- What to produce:
Print the passage on aortic stenosis word for word, from "IMG_9991At Lexington Medical" up to and including "TAVR last spring.".

- Text segment:
****************************************

And it was worse at night.

“Lying in bed, I’d have to concentrate on breathing hard to get enough air through to keep me going,” he said.

Aortic stenosis can be a serious problem. As the heart works harder to pump enough blood through the smaller opening in the valve, the heart eventually becomes weak. Over time, that can lead to life-threatening heart problems. In fact, the life expectancy for people with severe, symptomatic aortic stenosis is less than two years.

IMG_9991At Lexington Medical Center in West Columbia, Joe learned about transcatheter aortic valve replacement, known as TAVR. This state-of-the-art cardiovascular technology allows doctors to replace the aortic valve with a catheter instead of performing open heart surgery. Lexington Medical Center began performing TAVR last spring.

Currently, TAVR is only for patients with severe aortic stenosis who are high-risk candidates for open heart surgery because of their age, history of heart disease or other health issues.

****************************************

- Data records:
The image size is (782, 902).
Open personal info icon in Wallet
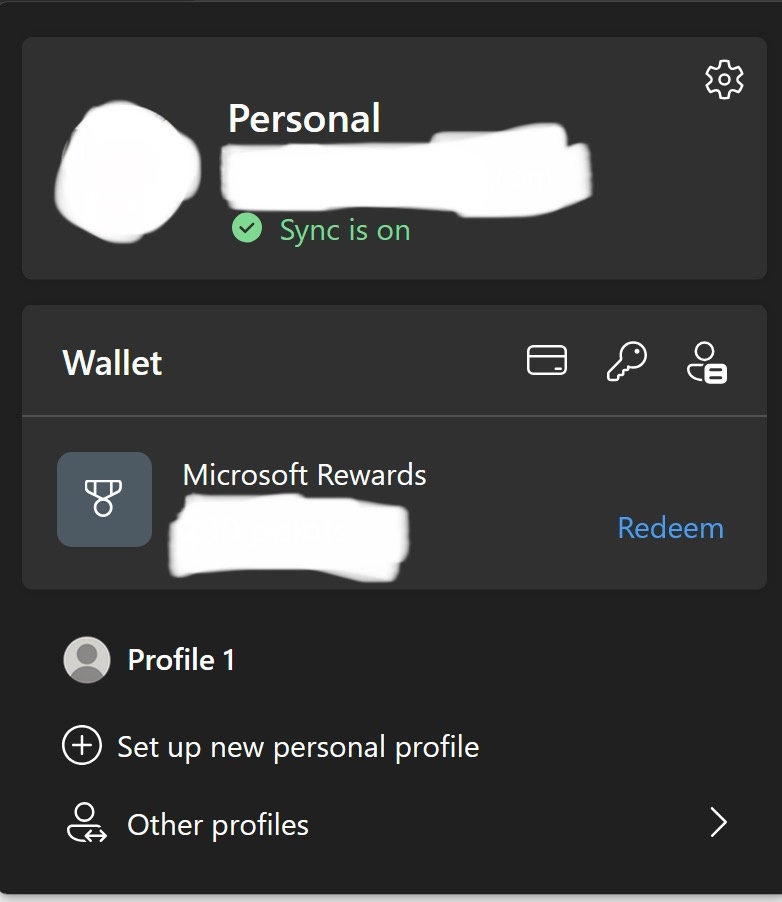pos(707,362)
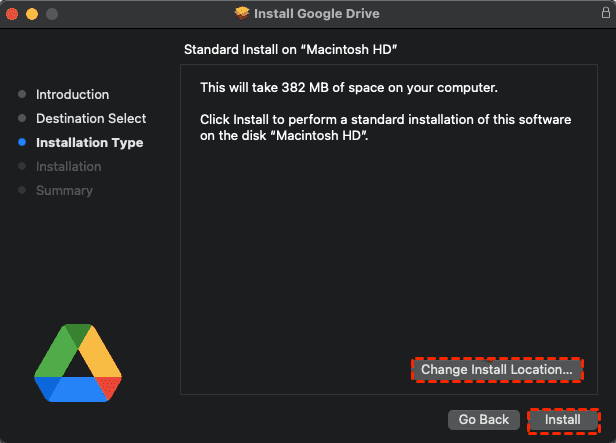The width and height of the screenshot is (616, 443).
Task: Click the gray zoom window button
Action: pyautogui.click(x=51, y=14)
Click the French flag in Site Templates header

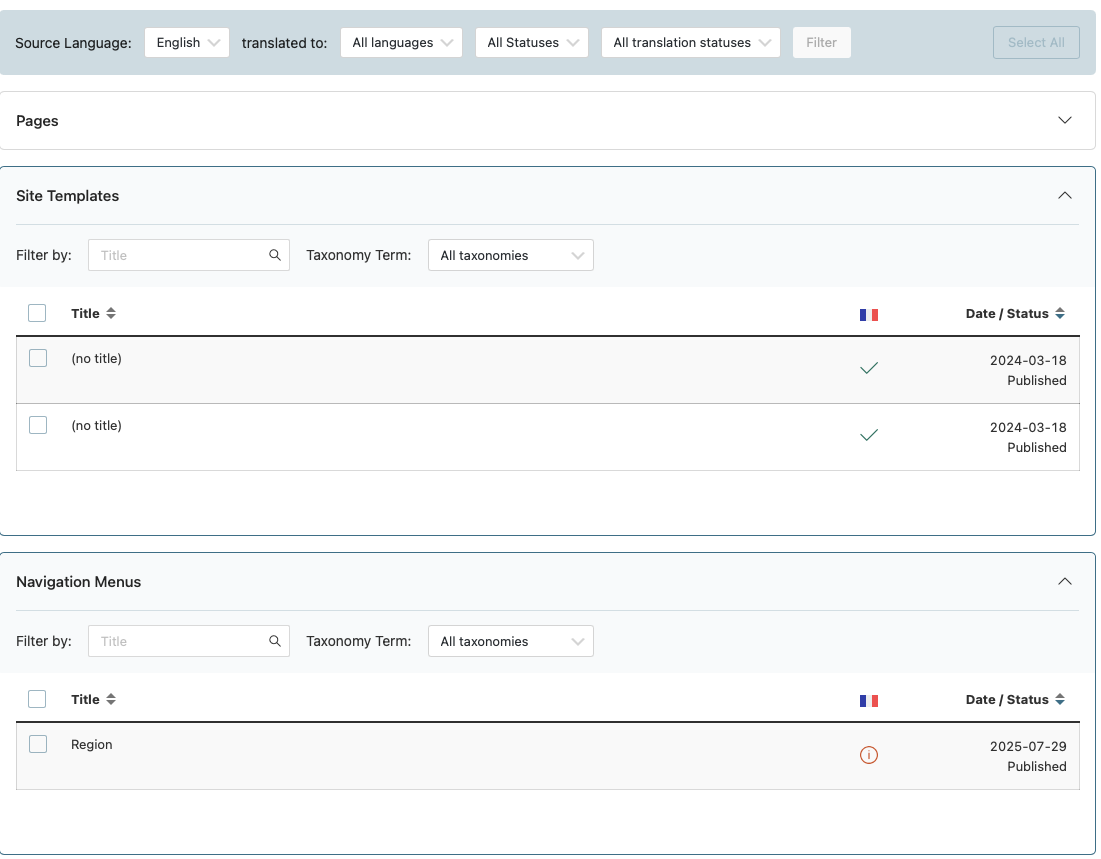point(868,314)
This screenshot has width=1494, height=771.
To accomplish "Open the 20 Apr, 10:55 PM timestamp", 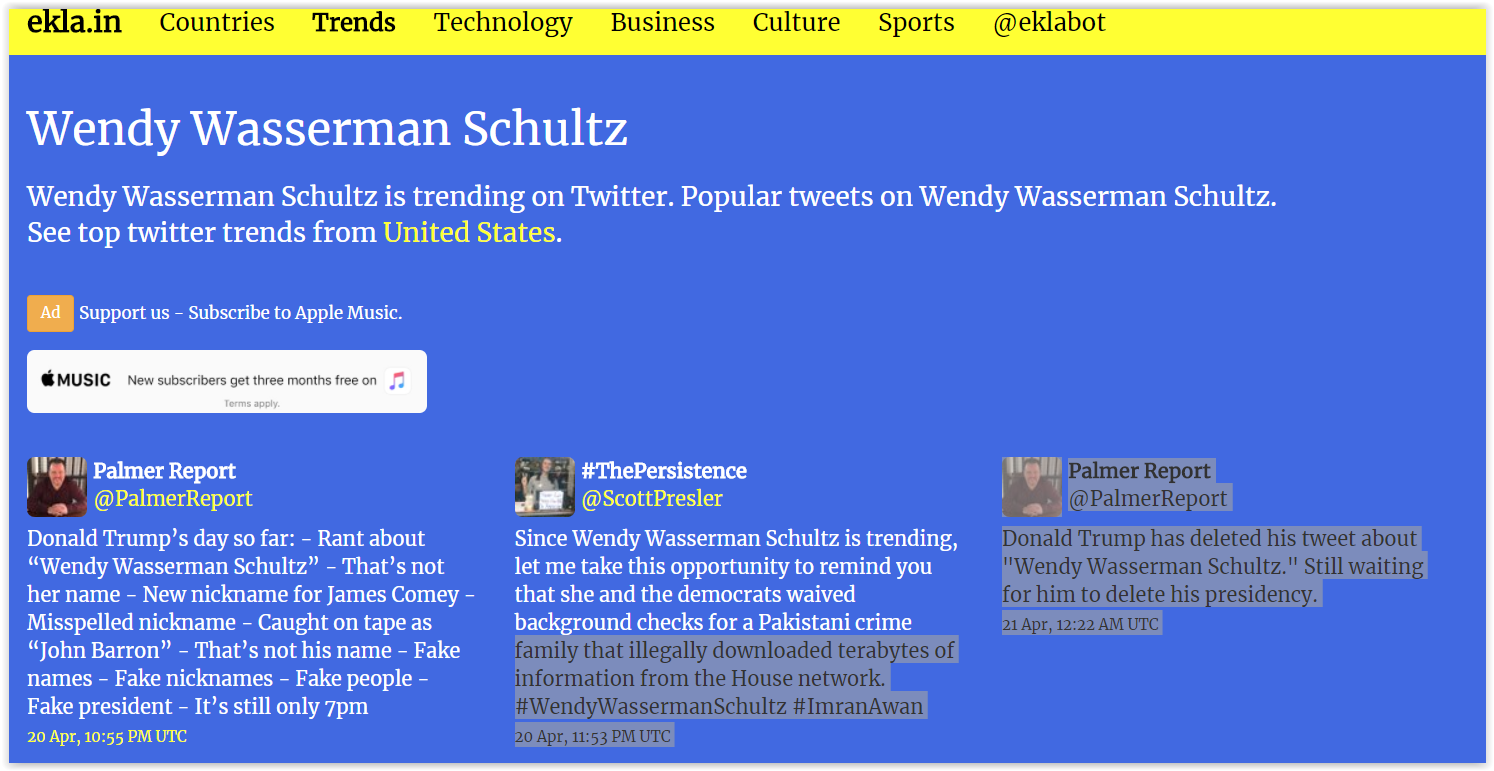I will coord(107,737).
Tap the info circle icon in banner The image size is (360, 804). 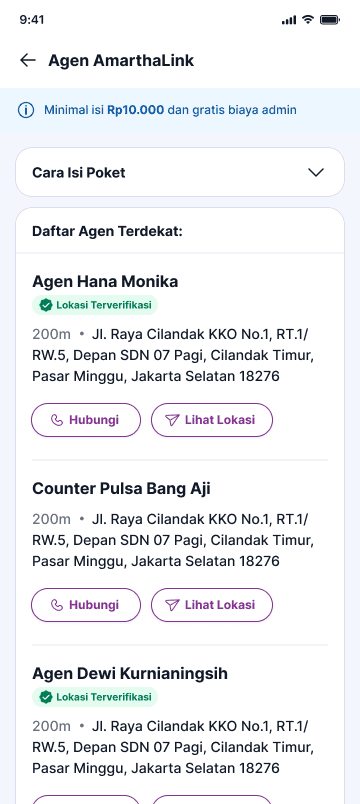click(26, 110)
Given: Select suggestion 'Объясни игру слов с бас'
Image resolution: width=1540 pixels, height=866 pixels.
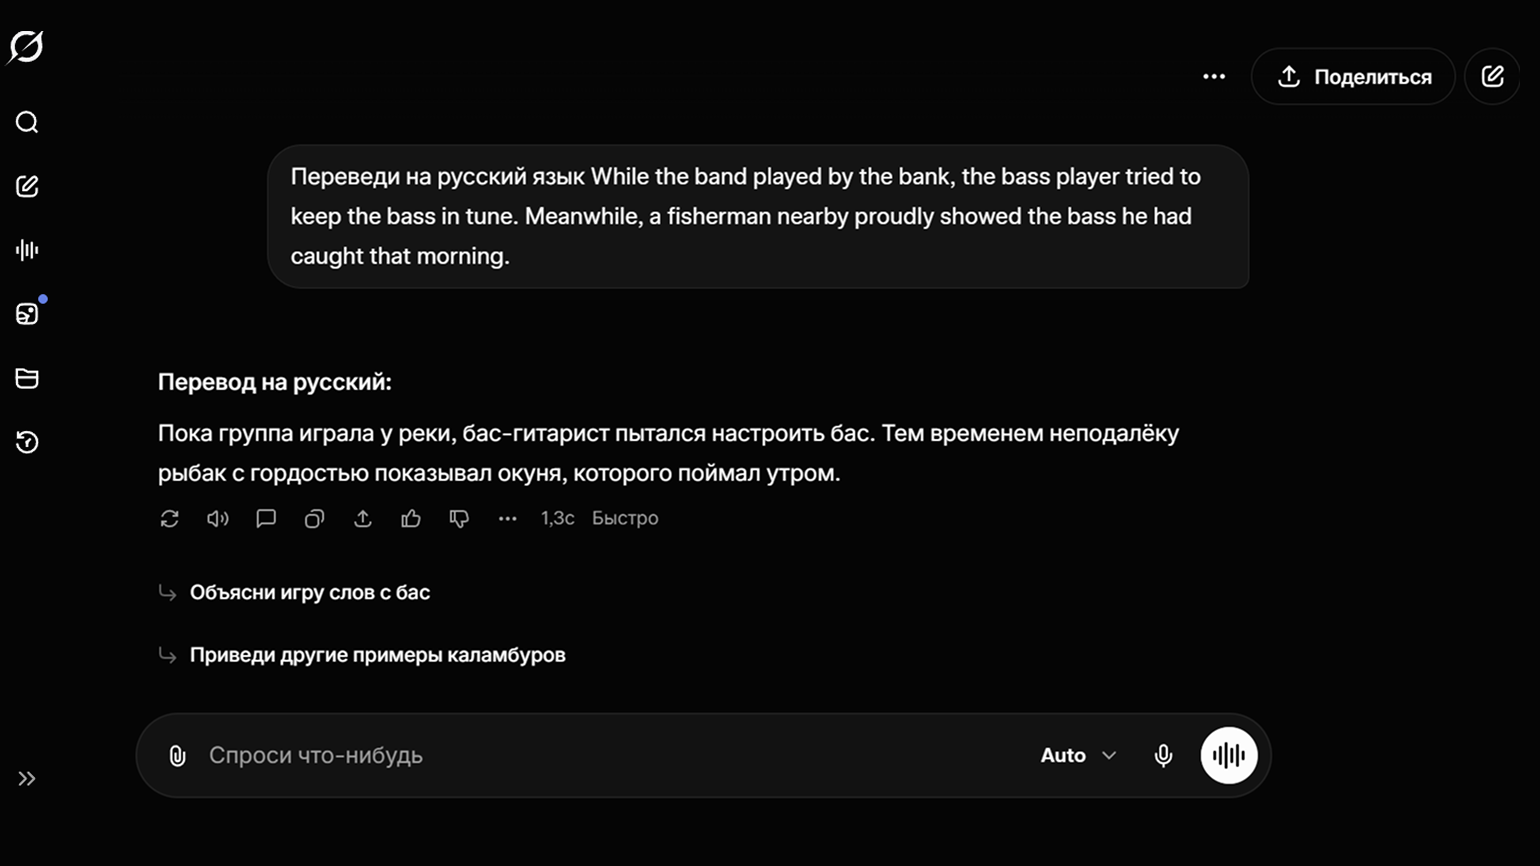Looking at the screenshot, I should pos(309,592).
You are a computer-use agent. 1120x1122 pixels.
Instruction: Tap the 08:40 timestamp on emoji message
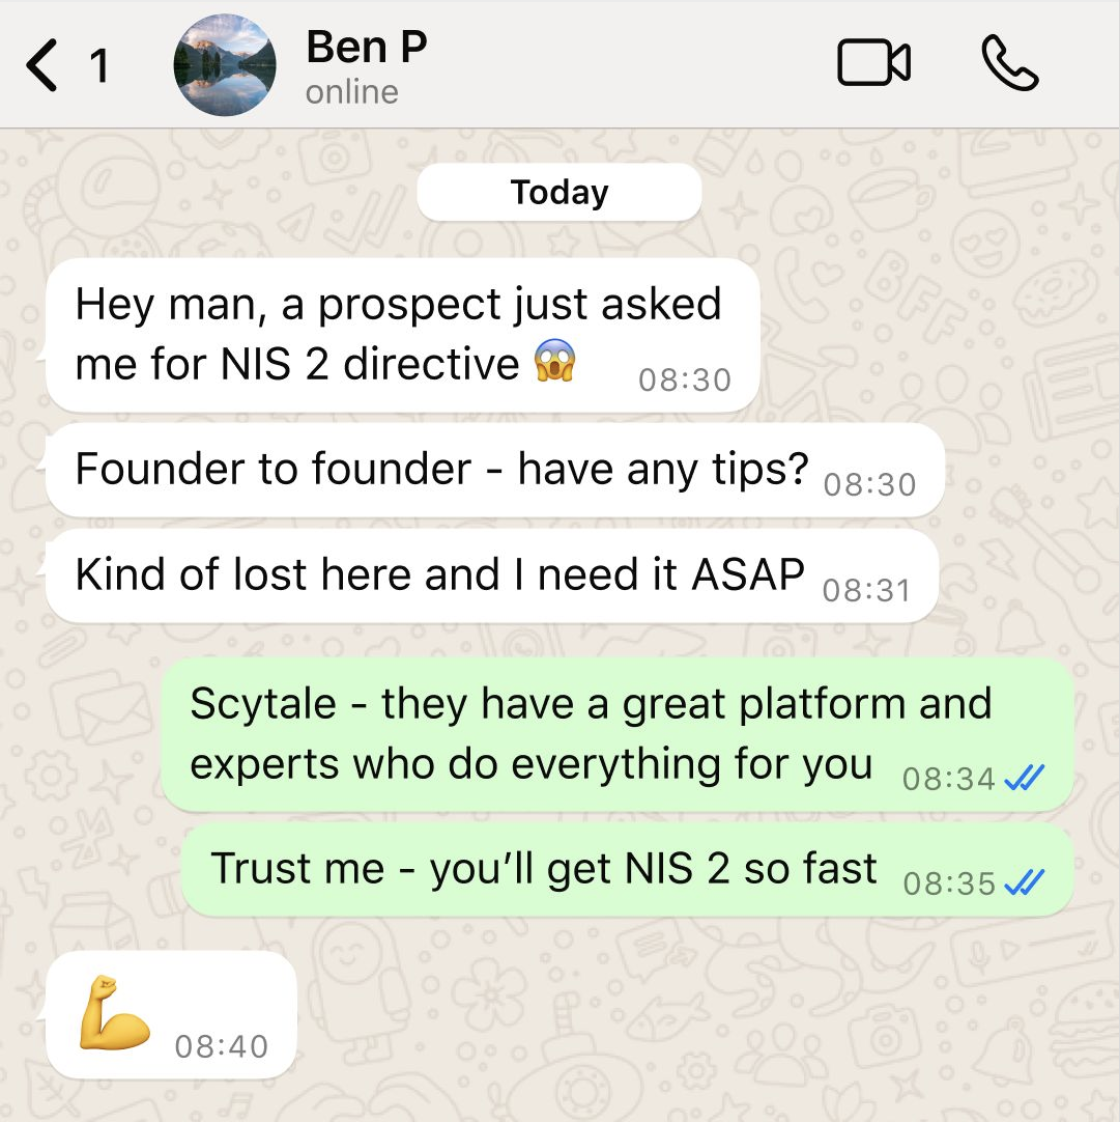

****************************************

- Task solution:
IMG_9991At Lexington Medical Center in West Columbia, Joe learned about transcatheter aortic valve replacement, known as TAVR. This state-of-the-art cardiovascular technology allows doctors to replace the aortic valve with a catheter instead of performing open heart surgery. Lexington Medical Center began performing TAVR last spring.